Experts predict that the future of transportation will be very different than today, and they say that future is coming soon. Already, app-based ride-hailing services (think Lyft and Uber) are changing the way people get around. And self-driving cars are predicted to take over in our cities between 2025 and 2050.

These technologies and services could help us achieve our goals for a cleaner, safer, more equitable transportation system, or—if implemented haphazardly—they may instead trigger more traffic congestion, sprawl, pollution, and social inequities.

Oregon Environmental Council seeks to shape the adoption of emerging transportation technologies to ensure they reduce pollution and support other community values.

If the right policies are in place, the benefits could be great:

  • We’ll cut tailpipe emissions to zero if the vehicles are electric.
  • Few people will need to own vehicles if these technologies are affordable and augment fixed-route transit, making sure we can get the “last mile” to our destination.
  • We will be able to convert parking lots and other auto infrastructure into higher and better uses, such as affordable housing, parks, and protected bike lanes.
  • Far fewer people will be killed or injured in car crashes.
  • Goods will be moved more efficiently and sustainably.

But—if a community-informed policy framework is not in place—the opposite could occur:

  • If self-driving and ride-hailing vehicles are not electric, they will continue to pollute.
  • If they aren’t shared, they will add to traffic (this is already occurring with ride-hailing).
  • If they aren’t integrated, they will undermine public transit, as well as healthy transportation options like bicycling and walking, driving up transportation costs for those who can least afford it.
  • If they don’t pay their fair share, our roads will crumble.
  • As society continues to automate, in the transportation sector as well as others, jobs will continue to be lost.

Today, we find ourselves at a time of transportation disruption much like that at the beginning of the 20th century when the automobile was embraced without much thought to its downsides.
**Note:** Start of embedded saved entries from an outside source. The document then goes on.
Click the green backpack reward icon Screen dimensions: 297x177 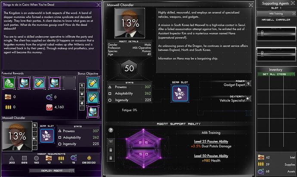(9, 83)
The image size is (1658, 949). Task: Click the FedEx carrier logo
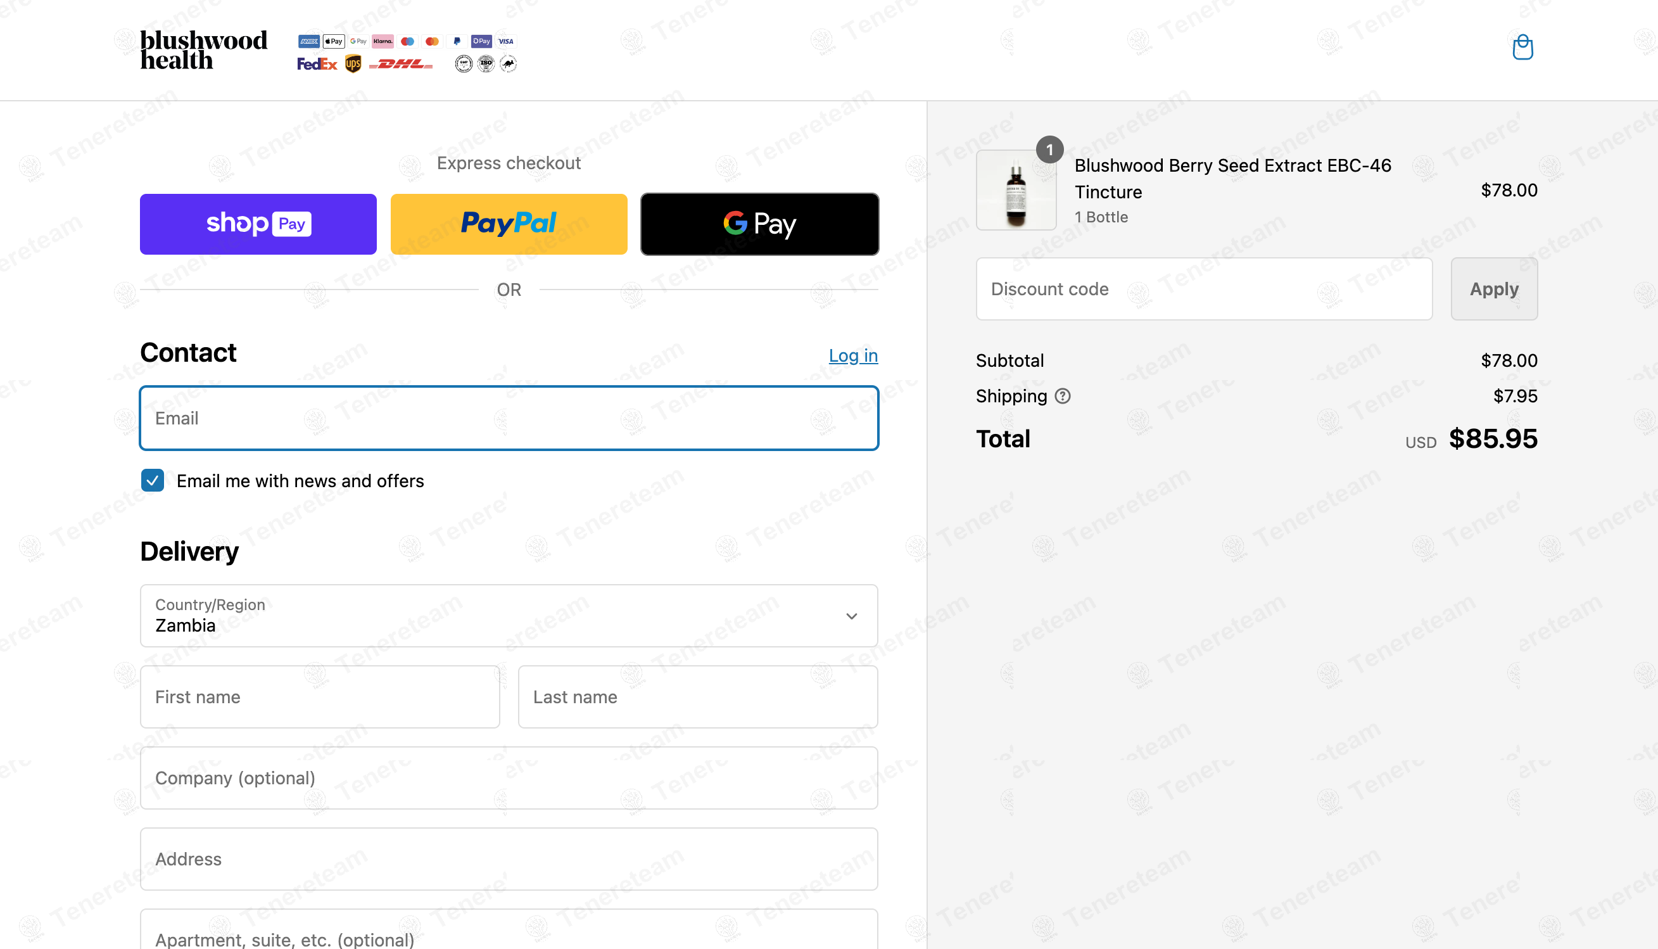[317, 64]
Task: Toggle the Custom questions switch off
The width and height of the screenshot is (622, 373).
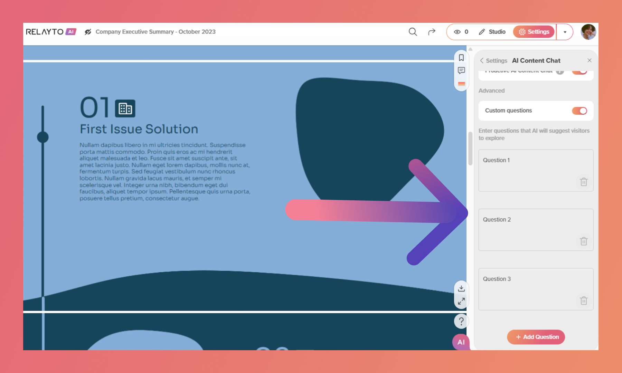Action: [x=579, y=111]
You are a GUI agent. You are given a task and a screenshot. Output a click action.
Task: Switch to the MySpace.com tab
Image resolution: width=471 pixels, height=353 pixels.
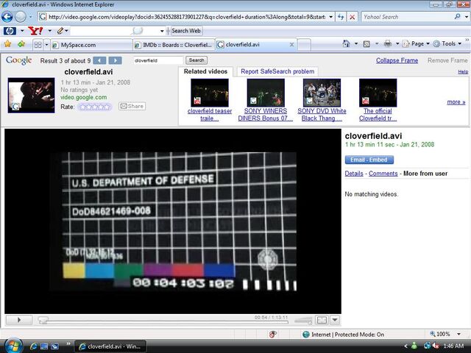91,45
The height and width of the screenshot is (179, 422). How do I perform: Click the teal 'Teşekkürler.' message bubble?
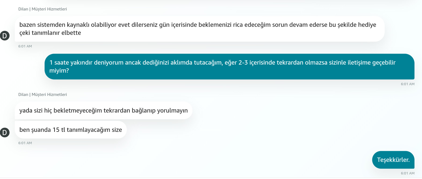click(x=393, y=160)
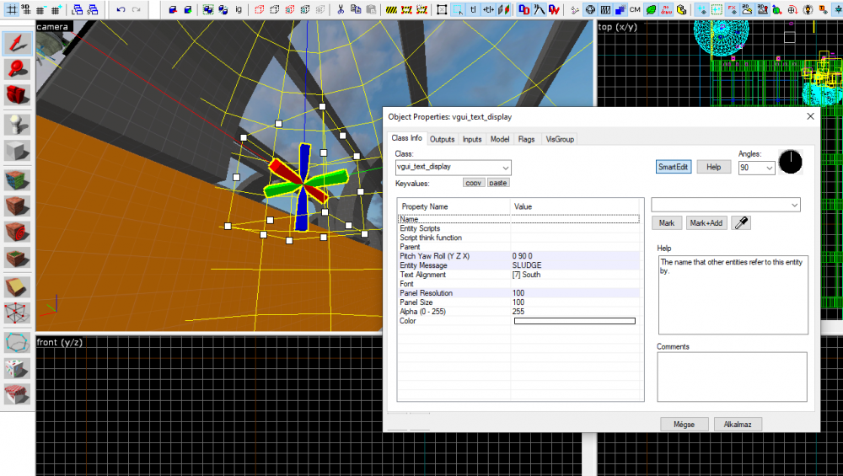Toggle the 2D grid display
Screen dimensions: 843x476
(x=13, y=10)
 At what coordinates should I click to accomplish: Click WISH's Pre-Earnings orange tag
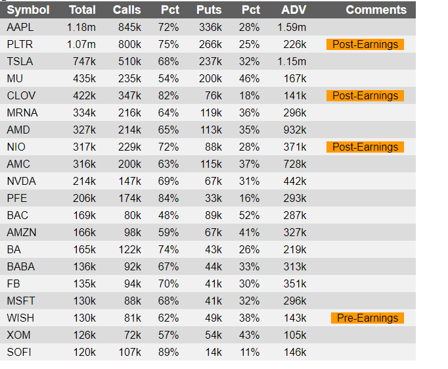[367, 318]
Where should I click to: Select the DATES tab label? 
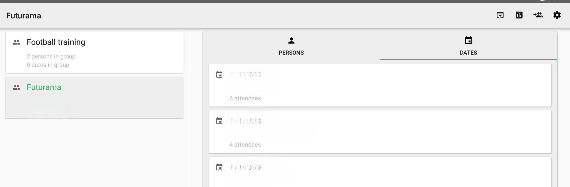click(468, 53)
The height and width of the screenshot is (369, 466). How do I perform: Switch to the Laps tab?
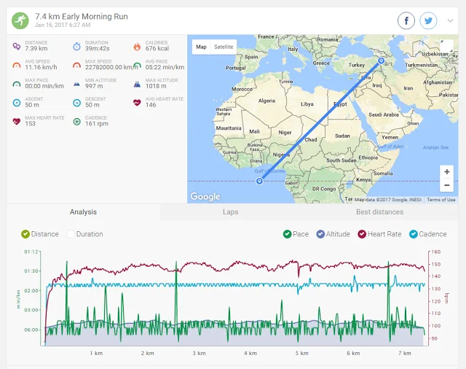(230, 212)
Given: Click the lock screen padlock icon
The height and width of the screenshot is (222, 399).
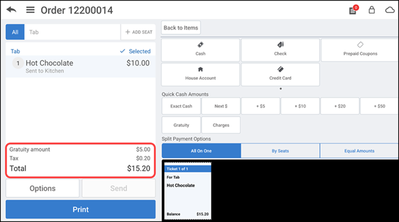Looking at the screenshot, I should coord(372,10).
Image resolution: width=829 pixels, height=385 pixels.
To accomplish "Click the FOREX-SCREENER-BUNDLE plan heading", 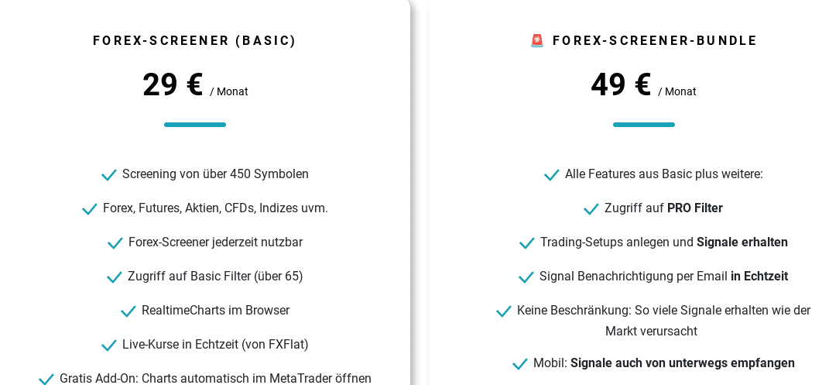I will (655, 41).
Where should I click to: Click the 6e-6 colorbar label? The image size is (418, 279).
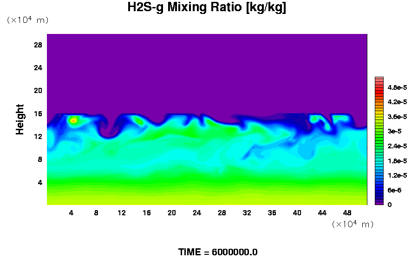(395, 190)
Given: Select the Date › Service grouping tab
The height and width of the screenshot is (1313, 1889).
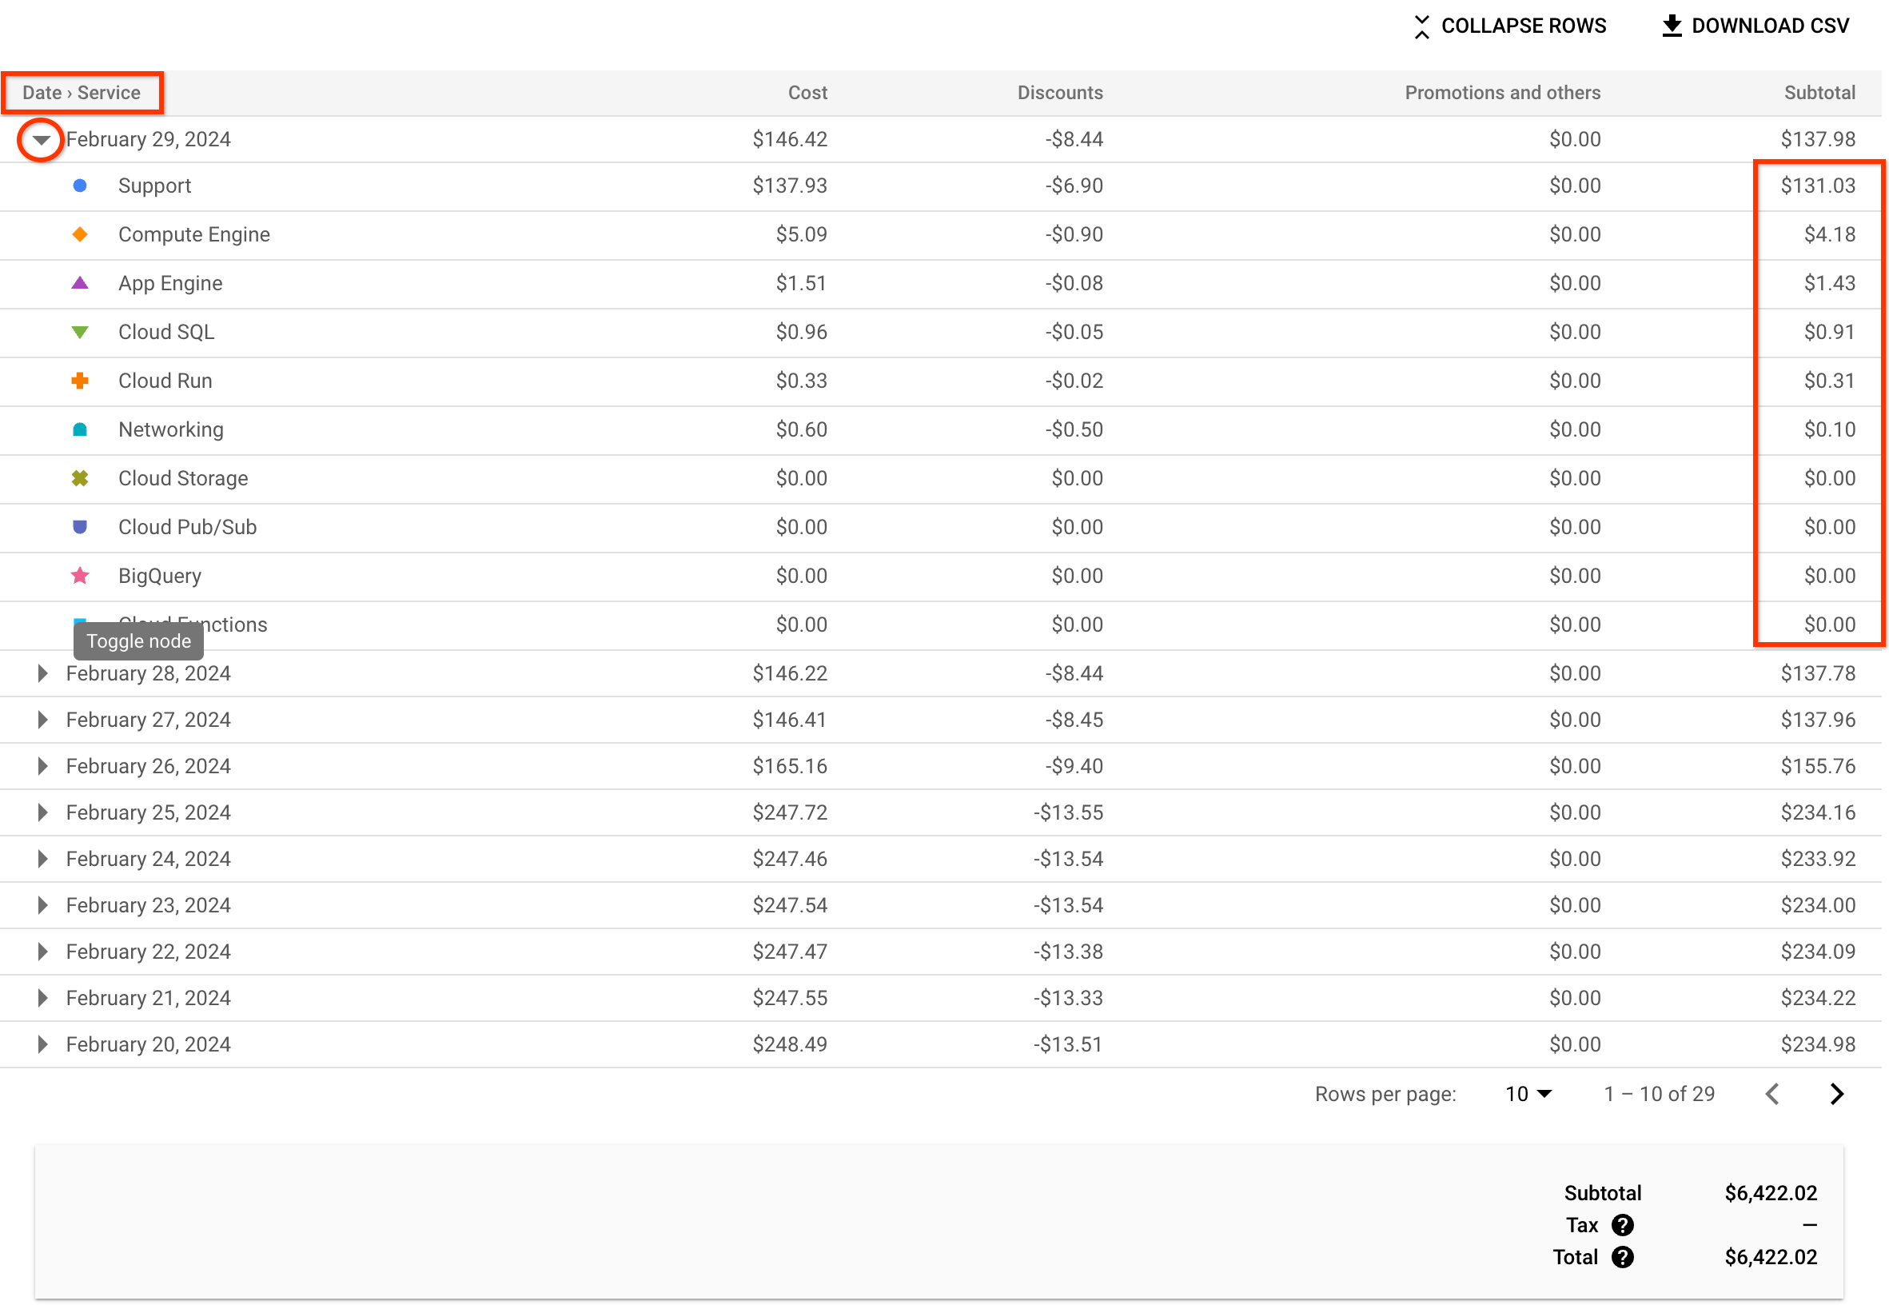Looking at the screenshot, I should (x=81, y=92).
This time we are smarter, and the nonprofit and public sector must engage with the private sector to ensure that disruptive transportation technologies:

  • are clean (i.e., electric)
  • are primarily shared, rather than used to convey a single rider
  • are integrated with public transit, adding value to the system
  • benefit everyone, including low-income residents, people of color, youth and elders, and people with disabilities
  • pay for their use of the roads
  • help meet needs of communities, as expressed by the individuals who live there
  • help support a just transition to other good-paying jobs for displaced workers

Read more about Shared Mobility Principles for Livable Cities and the Union of Concerned Scientists’ principles for creating a cleaner, safer, and more equitable transportation system.

By creating the right policy framework now—before new transportation technologies are widely adopted and in partnership with communities that have not traditionally had a voice in transportation decision-making— Oregon Environmental Council will help put Oregon on the path to a zero-emission transportation future where people and goods move safely and efficiently; people of all ages, abilities and socioeconomic status have affordable and equitable access to the places they need to go; and the livability of our cities and towns is enhanced while our precious farm and forestlands are preserved.